Data for this exercise:
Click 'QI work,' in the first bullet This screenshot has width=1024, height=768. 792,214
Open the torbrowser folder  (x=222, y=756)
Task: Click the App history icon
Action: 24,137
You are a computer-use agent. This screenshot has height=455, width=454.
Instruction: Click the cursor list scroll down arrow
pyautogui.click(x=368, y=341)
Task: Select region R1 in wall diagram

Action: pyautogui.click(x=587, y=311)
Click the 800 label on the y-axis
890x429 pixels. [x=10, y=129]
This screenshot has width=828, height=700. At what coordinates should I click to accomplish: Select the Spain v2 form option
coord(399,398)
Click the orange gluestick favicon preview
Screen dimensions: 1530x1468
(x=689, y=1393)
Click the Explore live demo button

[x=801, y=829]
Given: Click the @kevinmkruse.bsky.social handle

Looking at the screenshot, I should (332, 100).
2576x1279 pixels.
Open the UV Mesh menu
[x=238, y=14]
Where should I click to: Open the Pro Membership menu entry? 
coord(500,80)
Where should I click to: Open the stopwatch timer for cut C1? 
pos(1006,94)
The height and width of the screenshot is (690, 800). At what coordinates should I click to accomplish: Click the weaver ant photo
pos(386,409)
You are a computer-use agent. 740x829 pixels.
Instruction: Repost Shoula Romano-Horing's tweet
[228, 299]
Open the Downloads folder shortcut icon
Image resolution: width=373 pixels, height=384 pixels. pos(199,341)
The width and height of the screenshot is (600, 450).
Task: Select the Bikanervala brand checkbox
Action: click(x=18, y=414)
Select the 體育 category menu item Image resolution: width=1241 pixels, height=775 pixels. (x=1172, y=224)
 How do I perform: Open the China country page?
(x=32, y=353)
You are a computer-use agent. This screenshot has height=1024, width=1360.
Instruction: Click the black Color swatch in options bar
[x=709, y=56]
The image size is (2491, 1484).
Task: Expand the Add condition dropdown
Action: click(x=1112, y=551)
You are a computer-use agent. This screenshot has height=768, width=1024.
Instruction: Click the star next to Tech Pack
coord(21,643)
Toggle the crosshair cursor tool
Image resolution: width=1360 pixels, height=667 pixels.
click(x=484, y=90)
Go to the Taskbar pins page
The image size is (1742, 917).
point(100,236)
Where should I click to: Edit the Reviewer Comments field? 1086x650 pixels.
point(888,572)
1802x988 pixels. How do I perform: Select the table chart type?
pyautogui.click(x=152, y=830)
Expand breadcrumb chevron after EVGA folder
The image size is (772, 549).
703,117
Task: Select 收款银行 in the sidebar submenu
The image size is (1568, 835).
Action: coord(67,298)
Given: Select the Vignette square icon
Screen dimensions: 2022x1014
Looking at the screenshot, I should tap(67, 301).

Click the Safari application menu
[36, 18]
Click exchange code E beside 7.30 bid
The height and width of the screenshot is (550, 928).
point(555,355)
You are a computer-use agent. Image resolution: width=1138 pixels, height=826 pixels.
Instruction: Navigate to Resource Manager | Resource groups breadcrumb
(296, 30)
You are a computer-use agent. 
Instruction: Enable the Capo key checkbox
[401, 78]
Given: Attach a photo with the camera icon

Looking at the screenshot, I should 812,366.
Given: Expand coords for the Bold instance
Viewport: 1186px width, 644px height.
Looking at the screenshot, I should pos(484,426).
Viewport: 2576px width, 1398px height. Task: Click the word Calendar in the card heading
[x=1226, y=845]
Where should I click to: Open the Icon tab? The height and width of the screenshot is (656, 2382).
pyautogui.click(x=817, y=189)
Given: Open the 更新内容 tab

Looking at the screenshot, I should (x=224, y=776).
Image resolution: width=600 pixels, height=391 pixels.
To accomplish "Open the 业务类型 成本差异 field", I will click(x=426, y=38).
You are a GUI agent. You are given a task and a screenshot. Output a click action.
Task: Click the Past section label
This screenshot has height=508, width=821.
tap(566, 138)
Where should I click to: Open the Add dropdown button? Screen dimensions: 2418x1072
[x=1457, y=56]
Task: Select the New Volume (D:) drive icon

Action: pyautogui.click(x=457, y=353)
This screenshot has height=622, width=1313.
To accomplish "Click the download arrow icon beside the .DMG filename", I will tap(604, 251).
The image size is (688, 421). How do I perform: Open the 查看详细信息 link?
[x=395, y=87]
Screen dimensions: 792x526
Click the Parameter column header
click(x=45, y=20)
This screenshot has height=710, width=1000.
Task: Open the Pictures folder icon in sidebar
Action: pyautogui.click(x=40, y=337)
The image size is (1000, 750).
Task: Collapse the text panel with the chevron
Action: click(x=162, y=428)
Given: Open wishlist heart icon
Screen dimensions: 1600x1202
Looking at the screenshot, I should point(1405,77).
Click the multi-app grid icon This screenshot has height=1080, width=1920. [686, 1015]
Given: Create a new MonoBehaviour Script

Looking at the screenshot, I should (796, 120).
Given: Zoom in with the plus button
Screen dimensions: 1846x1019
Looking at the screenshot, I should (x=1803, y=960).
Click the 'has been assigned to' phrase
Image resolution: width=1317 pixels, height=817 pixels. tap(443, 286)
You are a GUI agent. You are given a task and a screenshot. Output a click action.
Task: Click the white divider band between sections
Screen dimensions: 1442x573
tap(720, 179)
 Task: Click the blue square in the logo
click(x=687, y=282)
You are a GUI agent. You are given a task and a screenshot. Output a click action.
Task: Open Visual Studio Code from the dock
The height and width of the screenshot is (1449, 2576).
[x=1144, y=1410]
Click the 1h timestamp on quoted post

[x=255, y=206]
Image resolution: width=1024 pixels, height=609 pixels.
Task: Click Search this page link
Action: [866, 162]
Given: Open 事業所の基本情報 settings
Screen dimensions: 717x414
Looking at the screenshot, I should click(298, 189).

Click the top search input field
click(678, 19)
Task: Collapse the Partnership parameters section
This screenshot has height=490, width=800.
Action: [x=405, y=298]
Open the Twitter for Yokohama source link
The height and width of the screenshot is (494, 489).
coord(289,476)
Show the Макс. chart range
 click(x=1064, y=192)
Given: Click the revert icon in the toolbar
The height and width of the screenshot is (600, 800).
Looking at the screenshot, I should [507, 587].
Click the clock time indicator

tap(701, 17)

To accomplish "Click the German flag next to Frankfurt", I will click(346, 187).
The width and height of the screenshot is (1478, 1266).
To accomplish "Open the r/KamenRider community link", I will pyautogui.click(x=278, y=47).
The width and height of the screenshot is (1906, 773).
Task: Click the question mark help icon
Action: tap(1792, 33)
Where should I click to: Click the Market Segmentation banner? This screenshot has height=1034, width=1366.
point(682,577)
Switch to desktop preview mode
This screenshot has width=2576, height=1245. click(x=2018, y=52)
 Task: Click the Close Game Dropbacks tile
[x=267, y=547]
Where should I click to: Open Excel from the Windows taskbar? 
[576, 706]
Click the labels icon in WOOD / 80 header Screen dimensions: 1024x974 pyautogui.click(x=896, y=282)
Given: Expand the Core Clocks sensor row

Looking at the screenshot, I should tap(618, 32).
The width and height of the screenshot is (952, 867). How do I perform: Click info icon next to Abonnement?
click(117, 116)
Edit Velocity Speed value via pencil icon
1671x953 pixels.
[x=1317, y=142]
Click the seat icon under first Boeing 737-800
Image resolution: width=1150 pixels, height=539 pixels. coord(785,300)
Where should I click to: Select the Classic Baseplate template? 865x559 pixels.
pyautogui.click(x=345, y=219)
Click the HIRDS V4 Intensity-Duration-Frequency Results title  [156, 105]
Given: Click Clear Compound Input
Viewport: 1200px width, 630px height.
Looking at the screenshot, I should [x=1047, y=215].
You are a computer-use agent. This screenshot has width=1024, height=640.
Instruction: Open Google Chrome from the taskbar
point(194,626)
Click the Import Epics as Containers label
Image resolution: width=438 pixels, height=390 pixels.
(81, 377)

Task statement:
Copy these records word for word, keeping every line as it appears.

Answer to the problem:
Click 'QI work,' in the first bullet This screenshot has width=1024, height=768. 792,214
Open the torbrowser folder  (x=222, y=756)
Task: Click the App history icon
Action: 24,137
You are a computer-use agent. This screenshot has height=455, width=454.
Instruction: Click the cursor list scroll down arrow
pyautogui.click(x=368, y=341)
Task: Select region R1 in wall diagram

Action: pyautogui.click(x=587, y=311)
Click the 800 label on the y-axis
890x429 pixels. [x=10, y=129]
This screenshot has width=828, height=700. At what coordinates should I click to accomplish: Select the Spain v2 form option
coord(399,398)
Click the orange gluestick favicon preview
Screen dimensions: 1530x1468
(x=689, y=1393)
Click the Explore live demo button

[x=801, y=829]
Given: Click the @kevinmkruse.bsky.social handle

Looking at the screenshot, I should (332, 100).
2576x1279 pixels.
Open the UV Mesh menu
[x=238, y=14]
Where should I click to: Open the Pro Membership menu entry? 
coord(500,80)
Where should I click to: Open the stopwatch timer for cut C1? 
pos(1006,94)
The height and width of the screenshot is (690, 800). At what coordinates should I click to accomplish: Click the weaver ant photo
pos(386,409)
You are a computer-use agent. 740x829 pixels.
Instruction: Repost Shoula Romano-Horing's tweet
[228, 299]
Open the Downloads folder shortcut icon
Image resolution: width=373 pixels, height=384 pixels. pos(199,341)
The width and height of the screenshot is (600, 450).
Task: Select the Bikanervala brand checkbox
Action: click(x=18, y=414)
Select the 體育 category menu item Image resolution: width=1241 pixels, height=775 pixels. (x=1172, y=224)
 How do I perform: Open the China country page?
(x=32, y=353)
You are a computer-use agent. This screenshot has height=1024, width=1360.
Instruction: Click the black Color swatch in options bar
[x=709, y=56]
The image size is (2491, 1484).
Task: Expand the Add condition dropdown
Action: click(x=1112, y=551)
You are a computer-use agent. This screenshot has height=768, width=1024.
Instruction: Click the star next to Tech Pack
coord(21,643)
Toggle the crosshair cursor tool
Image resolution: width=1360 pixels, height=667 pixels.
click(x=484, y=90)
Go to the Taskbar pins page
The image size is (1742, 917).
point(100,236)
Where should I click to: Edit the Reviewer Comments field? 1086x650 pixels.
point(888,572)
1802x988 pixels. How do I perform: Select the table chart type?
pyautogui.click(x=152, y=830)
Expand breadcrumb chevron after EVGA folder
The image size is (772, 549).
703,117
Task: Select 收款银行 in the sidebar submenu
The image size is (1568, 835).
Action: coord(67,298)
Given: Select the Vignette square icon
Screen dimensions: 2022x1014
Looking at the screenshot, I should tap(67, 301).

Click the Safari application menu
[36, 18]
Click exchange code E beside 7.30 bid
The height and width of the screenshot is (550, 928).
point(555,355)
You are a computer-use agent. Image resolution: width=1138 pixels, height=826 pixels.
Instruction: Navigate to Resource Manager | Resource groups breadcrumb
(296, 30)
You are a computer-use agent. 
Instruction: Enable the Capo key checkbox
[401, 78]
Given: Attach a photo with the camera icon

Looking at the screenshot, I should 812,366.
Given: Expand coords for the Bold instance
Viewport: 1186px width, 644px height.
Looking at the screenshot, I should pos(484,426).
Viewport: 2576px width, 1398px height. Task: Click the word Calendar in the card heading
[x=1226, y=845]
Where should I click to: Open the Icon tab? The height and width of the screenshot is (656, 2382).
pyautogui.click(x=817, y=189)
Given: Open the 更新内容 tab

Looking at the screenshot, I should (x=224, y=776).
Image resolution: width=600 pixels, height=391 pixels.
To accomplish "Open the 业务类型 成本差异 field", I will click(x=426, y=38).
You are a GUI agent. You are given a task and a screenshot. Output a click action.
Task: Click the Past section label
This screenshot has height=508, width=821.
tap(566, 138)
Where should I click to: Open the Add dropdown button? Screen dimensions: 2418x1072
[x=1457, y=56]
Task: Select the New Volume (D:) drive icon

Action: pyautogui.click(x=457, y=353)
This screenshot has height=622, width=1313.
To accomplish "Click the download arrow icon beside the .DMG filename", I will tap(604, 251).
The image size is (688, 421). How do I perform: Open the 查看详细信息 link?
[x=395, y=87]
Screen dimensions: 792x526
Click the Parameter column header
click(x=45, y=20)
This screenshot has height=710, width=1000.
Task: Open the Pictures folder icon in sidebar
Action: pyautogui.click(x=40, y=337)
The image size is (1000, 750).
Task: Collapse the text panel with the chevron
Action: click(x=162, y=428)
Given: Open wishlist heart icon
Screen dimensions: 1600x1202
Looking at the screenshot, I should point(1405,77).
Click the multi-app grid icon This screenshot has height=1080, width=1920. [686, 1015]
Given: Create a new MonoBehaviour Script

Looking at the screenshot, I should (796, 120).
Given: Zoom in with the plus button
Screen dimensions: 1846x1019
Looking at the screenshot, I should (x=1803, y=960).
Click the 'has been assigned to' phrase
Image resolution: width=1317 pixels, height=817 pixels. tap(443, 286)
You are a GUI agent. You are given a task and a screenshot. Output a click action.
Task: Click the white divider band between sections
Screen dimensions: 1442x573
tap(720, 179)
 Task: Click the blue square in the logo
click(x=687, y=282)
You are a GUI agent. You are given a task and a screenshot. Output a click action.
Task: Open Visual Studio Code from the dock
The height and width of the screenshot is (1449, 2576).
[x=1144, y=1410]
Click the 1h timestamp on quoted post

[x=255, y=206]
Image resolution: width=1024 pixels, height=609 pixels.
Task: Click Search this page link
Action: [866, 162]
Given: Open 事業所の基本情報 settings
Screen dimensions: 717x414
Looking at the screenshot, I should click(298, 189).

Click the top search input field
click(678, 19)
Task: Collapse the Partnership parameters section
This screenshot has height=490, width=800.
Action: [x=405, y=298]
Open the Twitter for Yokohama source link
The height and width of the screenshot is (494, 489).
coord(289,476)
Show the Макс. chart range
 click(x=1064, y=192)
Given: Click the revert icon in the toolbar
The height and width of the screenshot is (600, 800).
Looking at the screenshot, I should [507, 587].
Click the clock time indicator

tap(701, 17)

To accomplish "Click the German flag next to Frankfurt", I will click(346, 187).
The width and height of the screenshot is (1478, 1266).
To accomplish "Open the r/KamenRider community link", I will pyautogui.click(x=278, y=47).
The width and height of the screenshot is (1906, 773).
Task: Click the question mark help icon
Action: tap(1792, 33)
Where should I click to: Click the Market Segmentation banner? This screenshot has height=1034, width=1366.
point(682,577)
Switch to desktop preview mode
This screenshot has width=2576, height=1245. click(x=2018, y=52)
 Task: Click the Close Game Dropbacks tile
[x=267, y=547]
Where should I click to: Open Excel from the Windows taskbar? 
[576, 706]
Click the labels icon in WOOD / 80 header Screen dimensions: 1024x974 pyautogui.click(x=896, y=282)
Given: Expand the Core Clocks sensor row

Looking at the screenshot, I should tap(618, 32).
The width and height of the screenshot is (952, 867). How do I perform: Click info icon next to Abonnement?
click(117, 116)
Edit Velocity Speed value via pencil icon
1671x953 pixels.
[x=1317, y=142]
Click the seat icon under first Boeing 737-800
Image resolution: width=1150 pixels, height=539 pixels. coord(785,300)
Where should I click to: Select the Classic Baseplate template? 865x559 pixels.
pyautogui.click(x=345, y=219)
Click the HIRDS V4 Intensity-Duration-Frequency Results title  [156, 105]
Given: Click Clear Compound Input
Viewport: 1200px width, 630px height.
Looking at the screenshot, I should [x=1047, y=215].
You are a computer-use agent. This screenshot has width=1024, height=640.
Instruction: Open Google Chrome from the taskbar
point(194,626)
Click the Import Epics as Containers label
Image resolution: width=438 pixels, height=390 pixels.
(81, 377)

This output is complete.